The Trans-Siberian Railway Panorama was a simulated train ride, using a moving panorama, first exhibited at the 1900 Paris Exposition. The panorama itself is also known as The Great Siberian Route: the Main Trans-Siberian Railway.
The Railway Panorama was commissioned by Compagnie Internationale des Wagons Lits, and shown in the Siberian section of the Exposition's Russian pavilion. It recreated the most interesting stages of a journey from Moscow to Beijing on the Trans-Siberian Railway. The actual trip would have been 6,300 miles, and taken 14 days, although not all of the tracks were in fact complete by 1900; the simulated experience lasted between 45 minutes and 1 hour.
The installation included three 70-foot-long luxury railway cars, complete with saloons, dining rooms, and bedrooms. The audience would sit in the railway cars, and view the panorama through the windows. Additional spectators could watch from rows of seats placed alongside the cars. The moving panorama was a stage-like area with multiple layers of moving objects and scrolling paintings. The nearest objects were sand, rocks, and boulders attached to a horizontal belt that moved at a speed of 1000 feet per minute. Next was a low screen painted with shrubs and brush, which moved at 400 feet per minute. Behind that, another screen with paintings of more distant scenery moved at 130 feet per minute. The final screen showed mountains, forests, and cities; it was 25 feet tall and 350 feet long, and moved just 16 feet per minute. The net result of these four layers was to produce a simulated perspective of great depth, via motion parallax.

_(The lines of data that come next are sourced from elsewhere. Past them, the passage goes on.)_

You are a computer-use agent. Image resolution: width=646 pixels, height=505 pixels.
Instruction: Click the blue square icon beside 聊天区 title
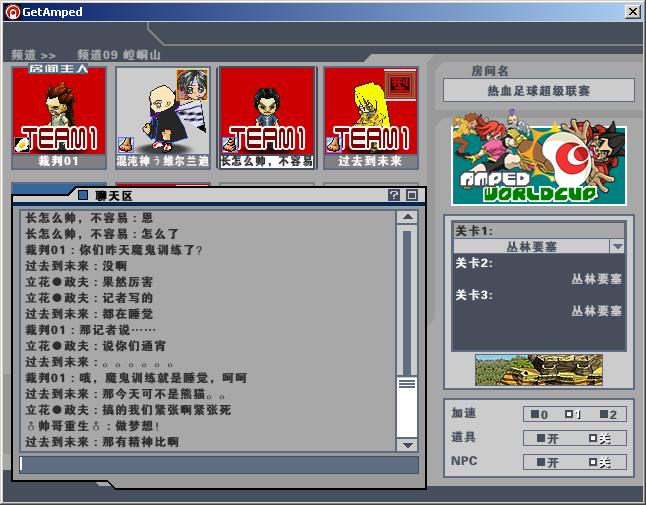coord(83,195)
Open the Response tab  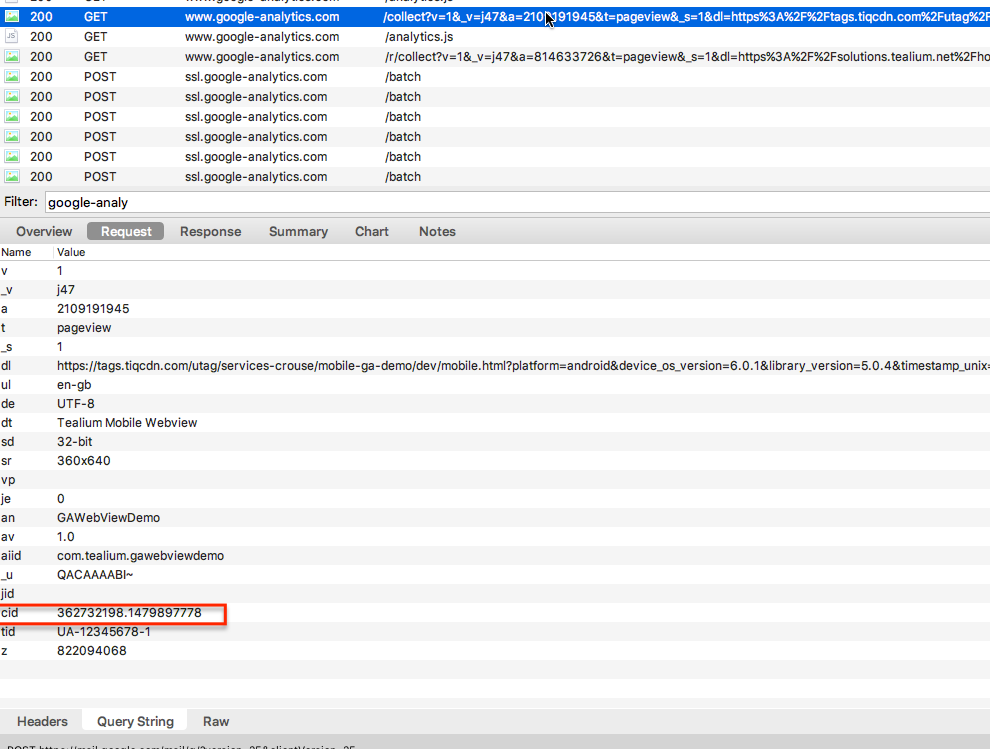tap(210, 231)
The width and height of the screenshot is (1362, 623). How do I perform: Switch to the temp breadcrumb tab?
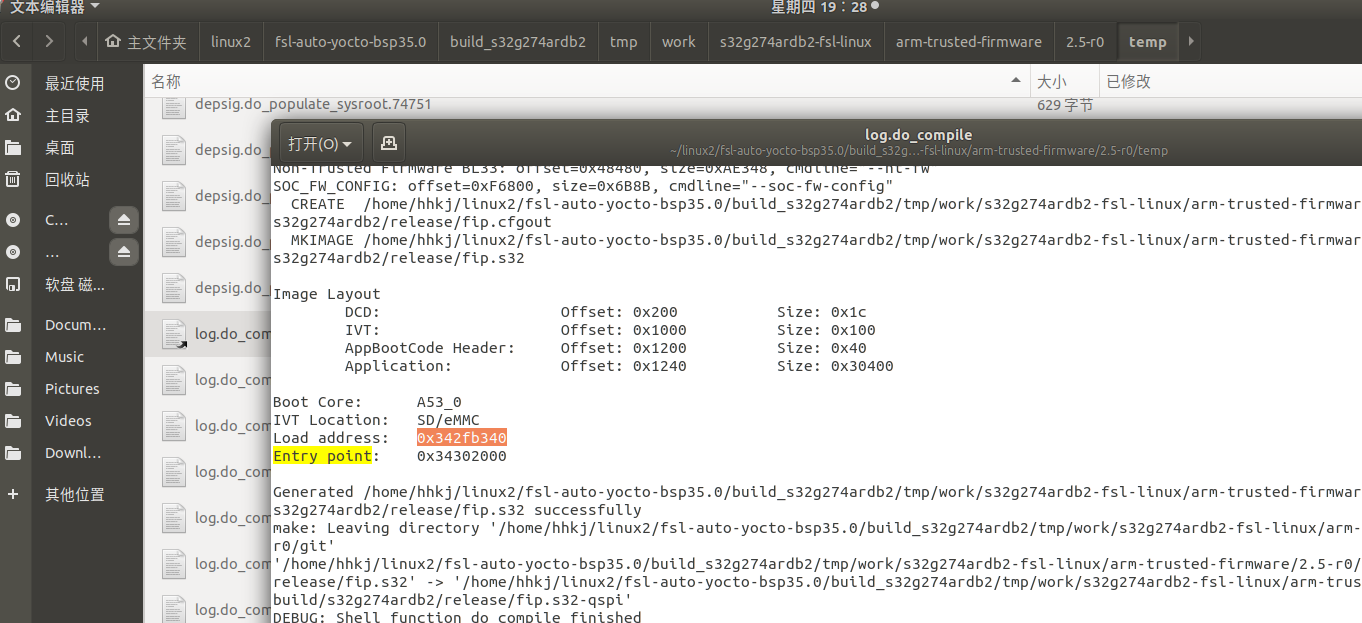tap(1147, 41)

The panorama was created under the direction of Pavel Yakovlevich Pyasetsky. Pyasetsky made numerous sketches and watercolor drawings based on trips along the railway route through Siberia beginning in 1897. Features shown included the cities of Moscow, Omsk, Irkutsk, and Beijing, and the Great Wall of China. The panorama was not fully complete until 1903, years after the Paris Exposition. According to a newspaper article and comments of filmmaker Alice Guy-Blaché, Pyasetsky was also commissioned to make a cinematograph of the trip, which was reportedly shown to Tsar Nikolas II, but the film was not used in the public exhibit.
The jury at the Paris Exposition awarded the Railway Panorama a Gold Medal, and Pyasetsky received the Order of the Legion of Honor. The exhibit was also shown at the 1904 Louisiana Purchase Exposition in St. Louis, Missouri.
The panoramic painting itself still exists, in the collection of the Hermitage Museum in Saint Petersburg. In 2004, the Hermitage announced plans to restore, document, and exhibit the painting.